Mainframe and UNIX virtulisation was designed-in to a well thought out system. The guest OS were generally also of such a planned type.
As already pointed out, there are a lot of reasons for x86 VM that have nothing to do with per-user tailoring. That after all should be something that generally 'just works' by the OS.
We have issues running older Windows and Linux versions due to security (need the OS to run something legacy, can't trust it on its own) and due to the loss of hardware support with time (hence the attraction of virtulised network cards, etc).
For other reasons then things could be improved by a less complex stack, and VM tools that allow hot migration of a running machine from server to server, etc, offer great advantages in uptime. Except of course when those tools come with bugs...
Good article, with a few ommissions and oversights
It is good to see that finally somebody dares speak the truth about the overheads and inefficiency of full virtualization. While the sales brochures boast overheads in low figure percentage points, anybody who actually bothered to test this on any realistic workload will find that the overheads on full virtualization are in the region of 30-40%, and this applies across all PC virtualization products, be it VMware, Xen or KVM. But most people neither bother doing their own testing nor do they have enough understanding to be able to apply optimizations on bare metal that become virtually impossible (no pun intended) when virtualization is used.
One thing that is overlooked in the article is that KVM and Xen have certain advantages in terms of overheads.
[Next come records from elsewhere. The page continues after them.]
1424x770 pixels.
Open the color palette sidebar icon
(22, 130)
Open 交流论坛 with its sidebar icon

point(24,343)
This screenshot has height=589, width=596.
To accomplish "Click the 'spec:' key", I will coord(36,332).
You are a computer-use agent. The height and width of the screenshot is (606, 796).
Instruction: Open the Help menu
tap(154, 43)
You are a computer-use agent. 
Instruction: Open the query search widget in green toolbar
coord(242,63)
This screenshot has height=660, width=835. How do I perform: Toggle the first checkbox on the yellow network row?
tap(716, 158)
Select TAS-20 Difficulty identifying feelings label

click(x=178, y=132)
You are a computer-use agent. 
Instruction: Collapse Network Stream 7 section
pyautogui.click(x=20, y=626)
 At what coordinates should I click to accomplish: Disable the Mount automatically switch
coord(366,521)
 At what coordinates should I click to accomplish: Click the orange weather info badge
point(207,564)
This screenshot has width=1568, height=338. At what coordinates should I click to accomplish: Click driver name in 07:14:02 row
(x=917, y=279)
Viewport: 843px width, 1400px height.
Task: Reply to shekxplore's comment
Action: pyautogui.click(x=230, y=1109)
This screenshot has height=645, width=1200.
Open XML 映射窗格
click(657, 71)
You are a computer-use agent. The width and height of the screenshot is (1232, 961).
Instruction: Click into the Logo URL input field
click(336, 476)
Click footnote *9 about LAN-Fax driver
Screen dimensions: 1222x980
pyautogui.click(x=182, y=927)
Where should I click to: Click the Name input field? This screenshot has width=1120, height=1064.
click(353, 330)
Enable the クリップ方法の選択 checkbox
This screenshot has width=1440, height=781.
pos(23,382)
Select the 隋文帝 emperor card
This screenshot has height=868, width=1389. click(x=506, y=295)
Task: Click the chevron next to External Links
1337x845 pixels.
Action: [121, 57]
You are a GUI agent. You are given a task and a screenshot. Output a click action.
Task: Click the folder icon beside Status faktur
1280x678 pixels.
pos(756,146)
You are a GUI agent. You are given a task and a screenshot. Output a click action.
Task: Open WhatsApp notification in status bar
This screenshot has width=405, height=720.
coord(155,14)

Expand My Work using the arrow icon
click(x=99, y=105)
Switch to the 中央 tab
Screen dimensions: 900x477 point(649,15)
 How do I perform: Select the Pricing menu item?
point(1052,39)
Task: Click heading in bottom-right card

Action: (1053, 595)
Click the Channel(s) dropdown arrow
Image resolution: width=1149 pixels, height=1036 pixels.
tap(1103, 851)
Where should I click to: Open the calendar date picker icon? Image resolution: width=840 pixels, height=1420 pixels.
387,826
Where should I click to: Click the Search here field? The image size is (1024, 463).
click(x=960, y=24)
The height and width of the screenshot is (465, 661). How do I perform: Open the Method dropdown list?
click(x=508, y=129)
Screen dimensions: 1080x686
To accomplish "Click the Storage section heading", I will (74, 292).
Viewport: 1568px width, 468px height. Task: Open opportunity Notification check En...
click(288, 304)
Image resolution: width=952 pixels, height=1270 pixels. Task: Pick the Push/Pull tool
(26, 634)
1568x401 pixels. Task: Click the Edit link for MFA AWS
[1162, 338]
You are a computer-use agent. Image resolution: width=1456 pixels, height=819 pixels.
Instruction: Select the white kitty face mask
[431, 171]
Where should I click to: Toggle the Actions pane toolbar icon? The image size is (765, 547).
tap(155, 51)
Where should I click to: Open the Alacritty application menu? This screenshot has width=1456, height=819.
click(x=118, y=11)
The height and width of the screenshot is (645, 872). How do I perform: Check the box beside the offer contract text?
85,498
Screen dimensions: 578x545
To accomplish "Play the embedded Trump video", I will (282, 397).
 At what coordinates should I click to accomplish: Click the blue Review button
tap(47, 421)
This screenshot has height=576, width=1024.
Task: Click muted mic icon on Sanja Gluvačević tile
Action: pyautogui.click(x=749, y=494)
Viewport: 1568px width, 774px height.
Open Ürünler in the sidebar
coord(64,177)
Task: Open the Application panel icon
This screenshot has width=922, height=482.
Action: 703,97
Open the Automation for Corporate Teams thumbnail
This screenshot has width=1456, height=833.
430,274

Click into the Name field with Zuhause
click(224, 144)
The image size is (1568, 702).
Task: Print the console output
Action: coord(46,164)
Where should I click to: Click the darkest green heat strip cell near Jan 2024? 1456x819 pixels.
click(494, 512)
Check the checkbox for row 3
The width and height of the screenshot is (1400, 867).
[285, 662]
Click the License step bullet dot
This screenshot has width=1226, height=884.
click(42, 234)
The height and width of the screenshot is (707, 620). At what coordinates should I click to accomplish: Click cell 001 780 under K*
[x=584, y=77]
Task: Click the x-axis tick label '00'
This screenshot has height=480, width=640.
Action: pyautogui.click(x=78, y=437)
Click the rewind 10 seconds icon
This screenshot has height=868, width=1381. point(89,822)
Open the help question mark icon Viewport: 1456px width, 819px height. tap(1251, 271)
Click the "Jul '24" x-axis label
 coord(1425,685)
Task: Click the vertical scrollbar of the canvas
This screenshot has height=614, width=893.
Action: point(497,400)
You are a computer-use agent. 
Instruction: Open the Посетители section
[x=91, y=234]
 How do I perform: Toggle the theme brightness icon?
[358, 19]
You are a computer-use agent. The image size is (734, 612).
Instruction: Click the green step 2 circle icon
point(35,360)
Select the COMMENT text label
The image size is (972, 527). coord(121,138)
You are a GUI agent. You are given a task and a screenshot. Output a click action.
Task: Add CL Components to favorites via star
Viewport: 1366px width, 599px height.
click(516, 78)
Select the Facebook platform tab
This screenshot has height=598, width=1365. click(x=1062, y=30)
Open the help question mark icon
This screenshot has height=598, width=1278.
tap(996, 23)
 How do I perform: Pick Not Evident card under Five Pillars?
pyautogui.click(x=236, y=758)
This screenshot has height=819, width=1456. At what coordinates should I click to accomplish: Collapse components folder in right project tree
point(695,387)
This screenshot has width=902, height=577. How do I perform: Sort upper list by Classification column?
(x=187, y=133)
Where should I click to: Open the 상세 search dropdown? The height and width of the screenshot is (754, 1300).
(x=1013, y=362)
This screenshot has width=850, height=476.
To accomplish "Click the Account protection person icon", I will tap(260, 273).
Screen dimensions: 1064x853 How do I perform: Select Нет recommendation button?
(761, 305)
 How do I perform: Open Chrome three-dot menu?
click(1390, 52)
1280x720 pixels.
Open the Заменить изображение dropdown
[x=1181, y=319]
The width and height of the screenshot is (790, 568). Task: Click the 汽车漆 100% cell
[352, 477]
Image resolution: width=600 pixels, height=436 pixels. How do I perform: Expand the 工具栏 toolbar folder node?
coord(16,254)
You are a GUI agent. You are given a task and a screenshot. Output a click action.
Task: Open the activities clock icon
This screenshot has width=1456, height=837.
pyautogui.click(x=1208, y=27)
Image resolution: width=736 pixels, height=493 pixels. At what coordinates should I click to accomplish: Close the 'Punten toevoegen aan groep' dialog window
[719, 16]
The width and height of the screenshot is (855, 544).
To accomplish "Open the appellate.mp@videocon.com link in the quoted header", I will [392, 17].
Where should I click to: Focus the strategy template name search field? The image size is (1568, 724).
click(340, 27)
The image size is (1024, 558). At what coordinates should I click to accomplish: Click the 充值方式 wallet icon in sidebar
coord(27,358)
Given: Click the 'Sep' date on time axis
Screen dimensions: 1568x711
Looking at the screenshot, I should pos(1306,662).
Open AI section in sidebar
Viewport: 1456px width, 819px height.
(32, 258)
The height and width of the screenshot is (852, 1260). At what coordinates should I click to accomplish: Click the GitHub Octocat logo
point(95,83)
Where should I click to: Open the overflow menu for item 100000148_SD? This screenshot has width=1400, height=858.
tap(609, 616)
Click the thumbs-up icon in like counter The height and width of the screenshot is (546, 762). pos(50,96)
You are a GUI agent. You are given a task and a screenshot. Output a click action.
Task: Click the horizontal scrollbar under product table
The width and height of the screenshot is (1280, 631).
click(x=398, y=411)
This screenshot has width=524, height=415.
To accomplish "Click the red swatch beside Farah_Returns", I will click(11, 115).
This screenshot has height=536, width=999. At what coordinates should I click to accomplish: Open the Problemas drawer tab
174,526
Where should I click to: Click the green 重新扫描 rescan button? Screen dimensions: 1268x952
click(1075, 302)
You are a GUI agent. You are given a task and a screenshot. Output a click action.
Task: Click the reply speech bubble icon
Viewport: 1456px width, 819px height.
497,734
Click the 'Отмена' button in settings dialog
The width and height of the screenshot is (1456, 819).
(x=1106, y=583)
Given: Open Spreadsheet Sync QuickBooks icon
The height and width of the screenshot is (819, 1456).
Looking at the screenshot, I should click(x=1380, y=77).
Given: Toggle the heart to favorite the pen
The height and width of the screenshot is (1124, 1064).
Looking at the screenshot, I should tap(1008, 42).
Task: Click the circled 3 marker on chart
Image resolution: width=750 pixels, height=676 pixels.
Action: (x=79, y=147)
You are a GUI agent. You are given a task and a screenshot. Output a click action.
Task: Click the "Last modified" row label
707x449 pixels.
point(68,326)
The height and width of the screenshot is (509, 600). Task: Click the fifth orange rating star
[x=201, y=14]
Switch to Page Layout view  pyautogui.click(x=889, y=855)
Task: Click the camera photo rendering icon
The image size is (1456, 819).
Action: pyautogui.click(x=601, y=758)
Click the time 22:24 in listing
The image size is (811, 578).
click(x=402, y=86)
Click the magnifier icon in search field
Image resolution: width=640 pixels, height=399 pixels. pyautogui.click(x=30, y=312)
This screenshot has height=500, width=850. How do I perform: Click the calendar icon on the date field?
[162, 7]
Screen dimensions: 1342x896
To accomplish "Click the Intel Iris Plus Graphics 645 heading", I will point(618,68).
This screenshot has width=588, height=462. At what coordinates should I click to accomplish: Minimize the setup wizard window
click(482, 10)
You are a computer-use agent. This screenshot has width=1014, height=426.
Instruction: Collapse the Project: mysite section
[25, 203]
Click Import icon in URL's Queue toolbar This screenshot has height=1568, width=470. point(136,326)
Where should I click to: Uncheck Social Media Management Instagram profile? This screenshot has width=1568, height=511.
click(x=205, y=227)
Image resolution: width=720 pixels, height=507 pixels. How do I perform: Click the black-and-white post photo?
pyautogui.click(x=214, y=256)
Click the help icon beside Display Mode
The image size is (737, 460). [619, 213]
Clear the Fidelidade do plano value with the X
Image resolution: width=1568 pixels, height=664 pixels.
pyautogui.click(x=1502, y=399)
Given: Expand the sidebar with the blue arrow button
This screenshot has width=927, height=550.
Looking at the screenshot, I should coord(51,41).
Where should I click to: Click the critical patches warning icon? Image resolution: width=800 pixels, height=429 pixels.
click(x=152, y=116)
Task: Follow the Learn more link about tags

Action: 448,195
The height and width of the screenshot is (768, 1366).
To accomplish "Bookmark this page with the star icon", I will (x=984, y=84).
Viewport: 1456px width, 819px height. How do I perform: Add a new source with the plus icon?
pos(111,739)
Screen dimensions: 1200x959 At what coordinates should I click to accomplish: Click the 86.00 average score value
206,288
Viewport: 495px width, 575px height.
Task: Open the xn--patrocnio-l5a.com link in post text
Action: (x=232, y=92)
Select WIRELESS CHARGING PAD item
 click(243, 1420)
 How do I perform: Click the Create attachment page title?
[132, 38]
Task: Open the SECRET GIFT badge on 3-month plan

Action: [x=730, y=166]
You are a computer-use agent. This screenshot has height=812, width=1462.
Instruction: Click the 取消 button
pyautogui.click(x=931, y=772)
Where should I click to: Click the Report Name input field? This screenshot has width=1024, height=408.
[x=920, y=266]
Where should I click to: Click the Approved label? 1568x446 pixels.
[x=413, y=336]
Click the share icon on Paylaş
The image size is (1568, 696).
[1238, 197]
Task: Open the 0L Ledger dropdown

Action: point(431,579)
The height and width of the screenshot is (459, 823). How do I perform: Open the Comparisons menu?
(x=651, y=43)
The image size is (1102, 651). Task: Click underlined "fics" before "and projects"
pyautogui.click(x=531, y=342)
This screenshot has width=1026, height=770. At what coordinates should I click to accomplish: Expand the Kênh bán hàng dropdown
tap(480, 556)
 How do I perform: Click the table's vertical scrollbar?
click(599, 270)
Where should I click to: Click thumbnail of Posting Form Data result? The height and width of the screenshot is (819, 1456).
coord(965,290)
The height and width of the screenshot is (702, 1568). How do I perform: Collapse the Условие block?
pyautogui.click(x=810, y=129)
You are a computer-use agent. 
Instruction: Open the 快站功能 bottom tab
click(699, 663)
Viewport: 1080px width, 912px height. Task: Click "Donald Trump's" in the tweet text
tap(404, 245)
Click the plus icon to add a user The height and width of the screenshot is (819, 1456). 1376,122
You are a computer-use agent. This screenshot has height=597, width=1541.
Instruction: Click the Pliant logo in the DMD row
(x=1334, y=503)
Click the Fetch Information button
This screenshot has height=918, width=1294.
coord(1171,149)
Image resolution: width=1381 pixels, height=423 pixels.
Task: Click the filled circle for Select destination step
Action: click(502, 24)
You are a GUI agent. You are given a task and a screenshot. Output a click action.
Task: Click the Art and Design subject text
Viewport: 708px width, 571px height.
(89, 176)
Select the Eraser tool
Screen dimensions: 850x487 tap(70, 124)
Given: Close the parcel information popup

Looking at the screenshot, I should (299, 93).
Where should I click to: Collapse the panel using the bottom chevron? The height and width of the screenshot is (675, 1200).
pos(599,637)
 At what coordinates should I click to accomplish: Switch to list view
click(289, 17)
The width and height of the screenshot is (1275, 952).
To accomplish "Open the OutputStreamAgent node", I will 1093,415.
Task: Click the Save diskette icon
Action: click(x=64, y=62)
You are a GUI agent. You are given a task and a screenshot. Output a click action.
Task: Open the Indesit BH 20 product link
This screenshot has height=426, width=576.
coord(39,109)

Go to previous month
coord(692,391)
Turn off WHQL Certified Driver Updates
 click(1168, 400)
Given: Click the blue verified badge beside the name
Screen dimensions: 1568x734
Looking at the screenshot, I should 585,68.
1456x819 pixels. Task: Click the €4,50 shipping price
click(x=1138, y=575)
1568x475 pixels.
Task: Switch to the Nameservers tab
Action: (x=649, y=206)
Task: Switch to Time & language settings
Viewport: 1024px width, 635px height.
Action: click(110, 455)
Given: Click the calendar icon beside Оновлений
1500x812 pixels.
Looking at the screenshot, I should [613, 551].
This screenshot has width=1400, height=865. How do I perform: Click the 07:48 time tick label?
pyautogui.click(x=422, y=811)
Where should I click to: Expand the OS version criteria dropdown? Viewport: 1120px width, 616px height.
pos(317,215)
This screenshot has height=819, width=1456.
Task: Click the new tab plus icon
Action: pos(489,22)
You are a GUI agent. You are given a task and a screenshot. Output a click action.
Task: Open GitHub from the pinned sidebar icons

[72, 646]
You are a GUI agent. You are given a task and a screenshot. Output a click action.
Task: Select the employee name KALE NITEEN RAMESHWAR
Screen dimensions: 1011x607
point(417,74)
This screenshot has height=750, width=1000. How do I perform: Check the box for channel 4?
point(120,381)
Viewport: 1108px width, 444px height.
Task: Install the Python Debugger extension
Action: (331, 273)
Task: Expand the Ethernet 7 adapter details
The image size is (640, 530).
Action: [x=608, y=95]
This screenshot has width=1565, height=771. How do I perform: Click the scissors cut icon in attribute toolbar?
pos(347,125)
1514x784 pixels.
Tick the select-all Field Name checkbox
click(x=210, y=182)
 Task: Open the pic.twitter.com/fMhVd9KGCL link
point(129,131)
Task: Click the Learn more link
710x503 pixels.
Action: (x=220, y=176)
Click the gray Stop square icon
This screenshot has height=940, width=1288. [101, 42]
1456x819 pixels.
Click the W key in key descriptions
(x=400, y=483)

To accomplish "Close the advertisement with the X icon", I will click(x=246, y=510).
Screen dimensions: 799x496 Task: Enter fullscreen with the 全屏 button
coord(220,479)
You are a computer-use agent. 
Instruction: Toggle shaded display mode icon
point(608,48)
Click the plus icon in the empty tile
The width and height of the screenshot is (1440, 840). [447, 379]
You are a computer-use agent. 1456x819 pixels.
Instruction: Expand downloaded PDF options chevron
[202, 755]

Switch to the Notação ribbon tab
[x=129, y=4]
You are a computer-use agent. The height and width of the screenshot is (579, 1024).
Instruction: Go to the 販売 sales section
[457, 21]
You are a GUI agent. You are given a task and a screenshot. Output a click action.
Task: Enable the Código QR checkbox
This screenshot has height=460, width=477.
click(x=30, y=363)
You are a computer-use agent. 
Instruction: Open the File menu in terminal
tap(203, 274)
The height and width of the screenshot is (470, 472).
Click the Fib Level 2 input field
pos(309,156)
KVM uses the core features already built into the kernel (e.g. the scheduler), whereas Xen and VMware bring their own. Xen, however, has the ability to do half-virtualization, where the guest doesn't run a kernel of it's own but relies on the host kernel to run the container's processes. But apart from only being to run the same guest OS as the host, this still involves a container, which comes with more overheads than chroot-style virtualization, a-la OpenVZ (free and open source project that Virtuozzo is based on), Linux Containers (LXC - not yet deemed stable, but it is in the mainline kernel), and Linux VServer (has a killer feature over OpenVZ and LXC - copy-on-write hard-link file unification which reduces memory usage, page cache usage and disk space all at the same time).
VServer's copy-on-write hard-link file unification is pretty much the mother of all memory deduplication approaches. For a start, it's free - once you unify the files by hard-linking them, all the executables and shared libraries will implicitly mmap to the same memory space (based on the inode number). That means if you have 100 guests, you only have 1 instance of glibc, rather than 100. This allows for some truly mind-boggling guest counts on a single host (hundreds). Best of all, there is no expensive run-time memory de-duplication required, a-la what VMware does or what KVM does using KSM (Kernel Same-page Merge) - it is all implicit. The savings in terms off disk space and caches (page cache, CPU cache) are a bonus on top.
Bochs isn't a virtualization tool, it is an emulator and as such shouldn't be listed in the same group as the others. QEMU has the ability to do emulation, too, but it is also used as a front end for KVM (and KQEMU until recently), so it mostly earns itself a place among the virtualization tools.
Finally, switching between VM technologies is not particularly difficult. On UNIX OS-es it is usually as simple as tar-ing the files to a fresh container and re-installing the boot sector on the new VM.
the Obvious That Needed To Be stated
You can't get a quart out of a pint pot.
That is all our grandmothers would bother to tell the PC virtualisation consultant as they showed him the door.
Unfortunately, I don't doubt that it will be need to be stated again and again, as this technology continues to be mis-sold to managers who will not think to refer the matter to their grannies first.
Congratulations on an excellent series of articles. It has taught me a lot. I had some gut feelings about it: it is nice to have confirmation of them.